Sir Richard Spencer (1593 − 1 November 1661) was an English nobleman, gentleman, knight, and politician who sat in the House of Commons from 1621 to 1629 and in 1661. He supported the Royalist cause in the English Civil War.

== Early life ==
Spencer was the son of Robert Spencer, 1st Baron Spencer of Wormleighton and his wife Margaret, daughter of Sir Francis Willoughby and Elizabeth Lyttelton. He was baptised on 21 October 1593. He was educated at Corpus Christi College, Oxford in 1609 and was awarded BA in 1612. His brothers were Sir Edward Spencer, Sir John Spencer, and William Spencer, 2nd Baron Spencer of Wormleighton.

== Parliamentary career ==
In 1621, Spencer was selected Member of Parliament for Northampton. He was a student of Gray's Inn in 1624. In 1624 and 1625 he was re-elected MP for Northampton. He became a gentleman of the bedchamber in 1626. He was re-elected MP for Northampton in 1626 and 1628 and sat until 1629 when King Charles decided to rule without parliament for eleven years.

== Post-parliament actions ==
He was a J.P. for Kent by 1636. Spencer stood for parliament for Kent for the Long Parliament in November 1640, but withdrew before the election took place. He was imprisoned twice by the Long Parliament for promoting the moderate Kentish petition of 1642. He was a commissioner of array for the King in 1642, stood security for loans amounting to £60,000 and helped to raise two regiments of horse, which he commanded at the Battle of Edgehill. He gave up his command in 1643 and was claimed the benefit of the Oxford Articles. He settled £40 a year on the minister of Orpington and was allowed to compound for a mere £300.

However he became involved in the canal schemes of William Sandys and his financial condition became precarious. In 1651 he obtained a pass to France for himself and his family and settled in Brussels. He returned to England in about 1653 and was imprisoned and forced to pay off his debts.

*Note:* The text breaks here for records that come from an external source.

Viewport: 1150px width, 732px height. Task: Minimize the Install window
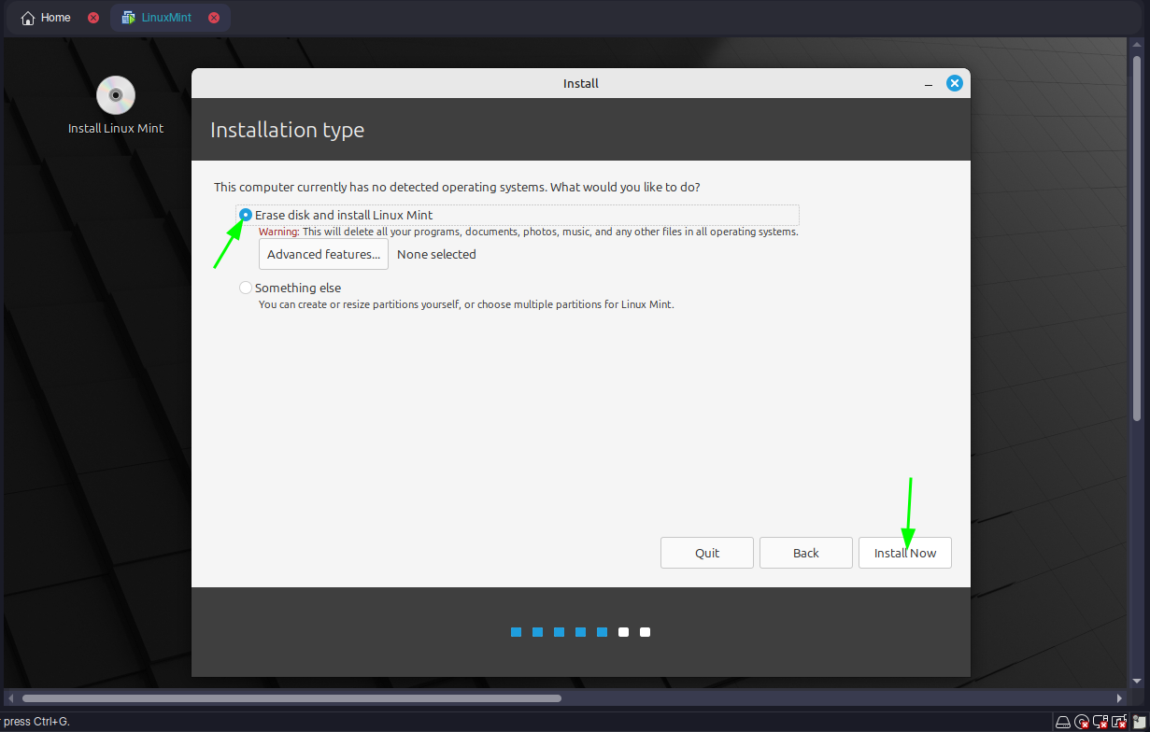tap(928, 84)
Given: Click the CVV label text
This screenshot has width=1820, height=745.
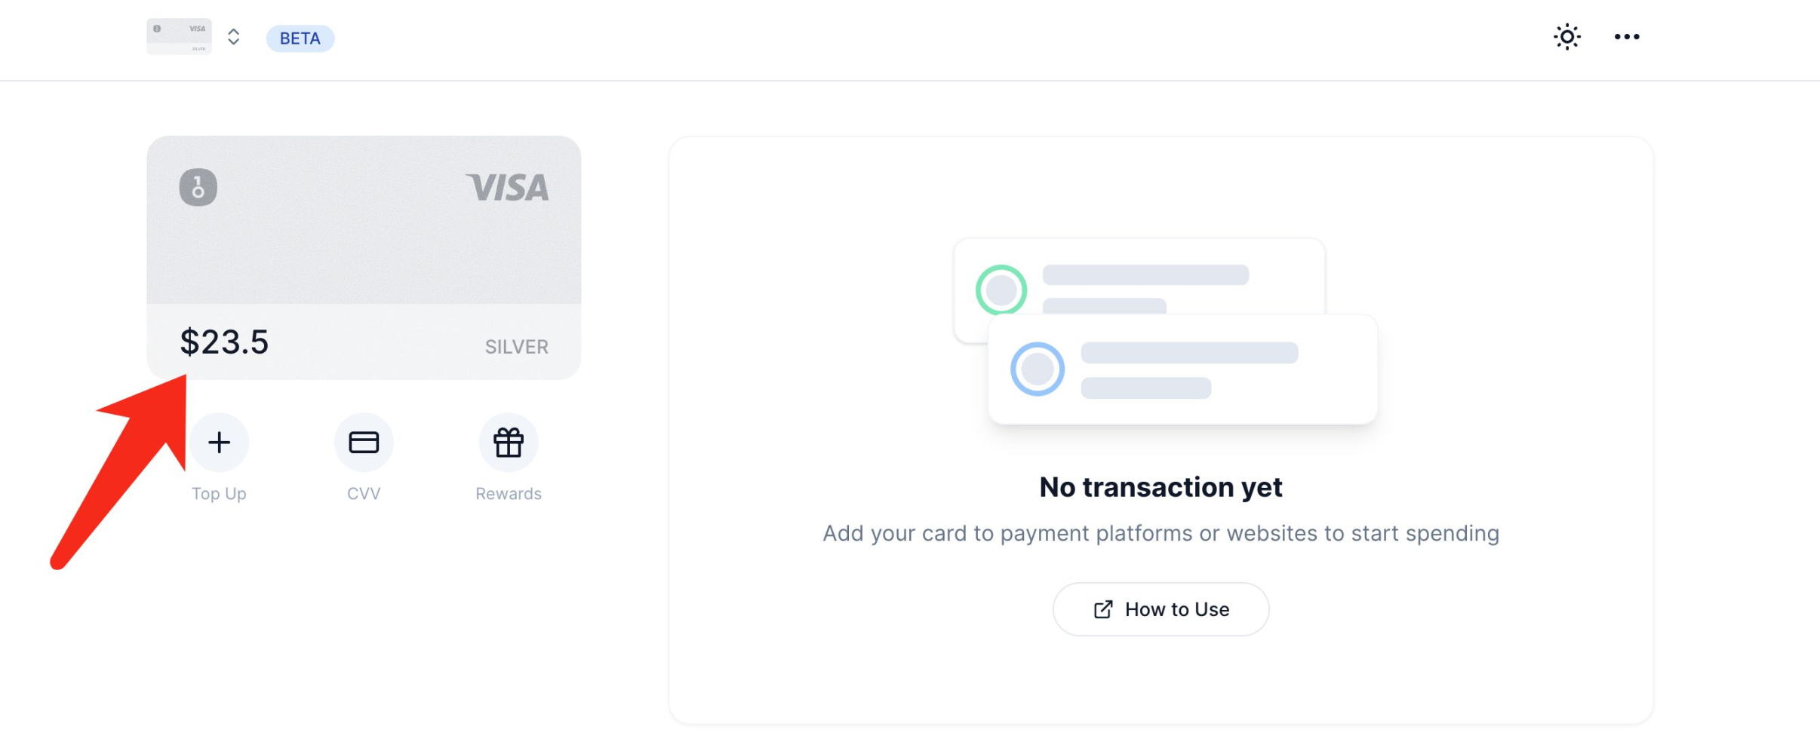Looking at the screenshot, I should [364, 494].
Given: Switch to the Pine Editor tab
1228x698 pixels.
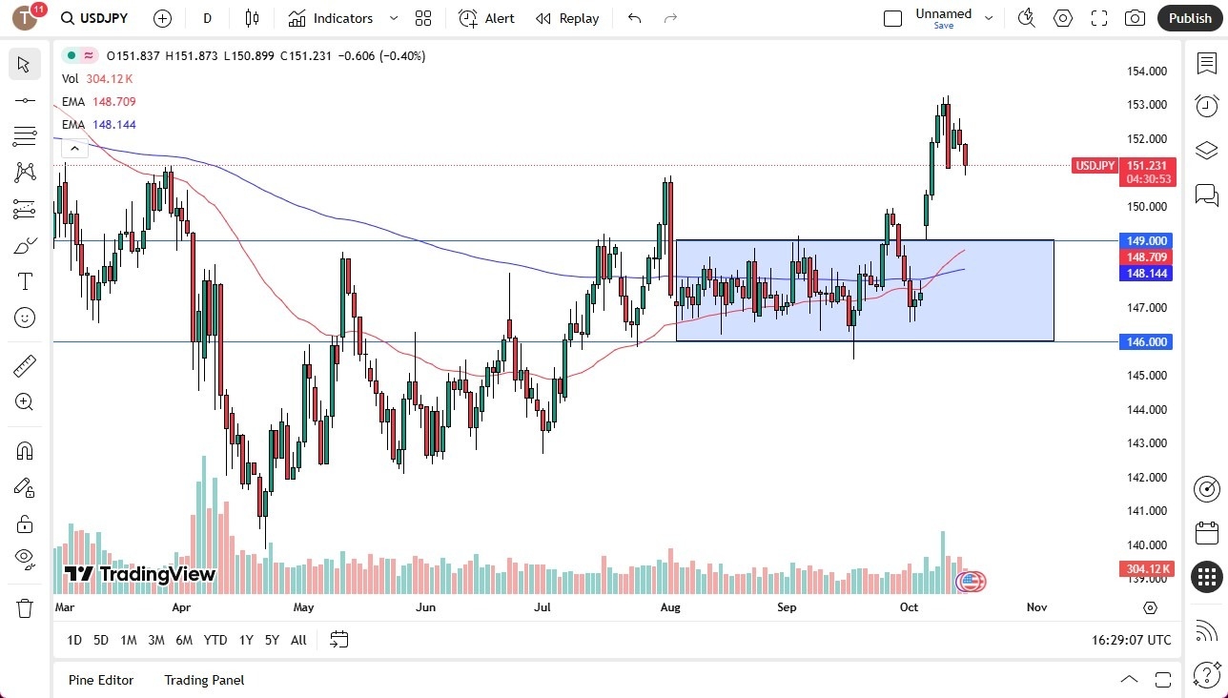Looking at the screenshot, I should tap(101, 680).
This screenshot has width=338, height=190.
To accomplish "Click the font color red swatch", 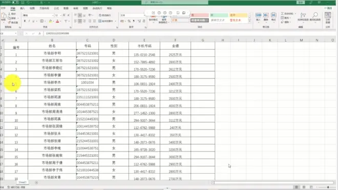I will pyautogui.click(x=57, y=21).
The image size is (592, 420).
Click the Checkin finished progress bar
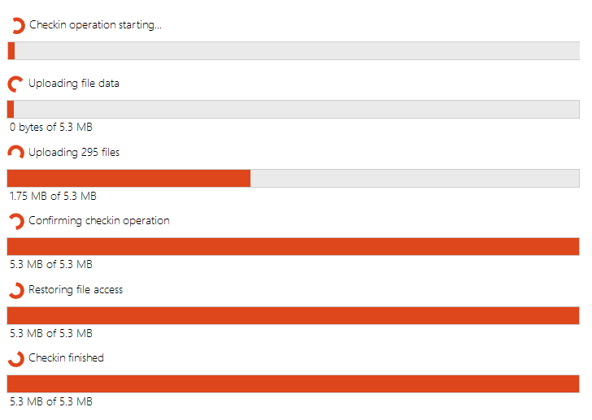click(x=293, y=383)
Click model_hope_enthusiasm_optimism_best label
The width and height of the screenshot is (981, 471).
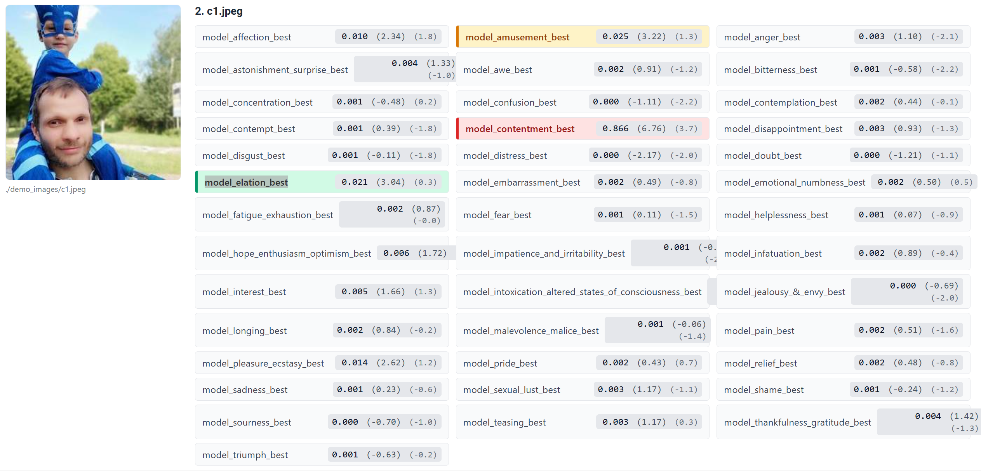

At the Restoration, Spencer petitioned unsuccessfully for positions which had been promised to him in reversion many years earlier. These included Provost of Eton and vice-treasurer of Ireland. He became JP and Deputy Lieutenant for Kent and commissioner for oyer and terminer on Home circuit in July 1660. By August 1660 he was colonel of militia for Kent. He became commissioner for assessment in August 1660, and commissioner for sewers in North Kent in September 1660.

He was nominated by the Duke of York as court candidate for Rye in 1661 and elected to the Cavalier Parliament for the constituency, taking his seat having been absent from the Commons for 32 years.

== Personal life and death ==
Spencer married Mary Sandys, daughter of Sir Edwin Sandys of Northbourne, Kent in 1628. They settled at Orpington, Kent, and had four sons and two daughters.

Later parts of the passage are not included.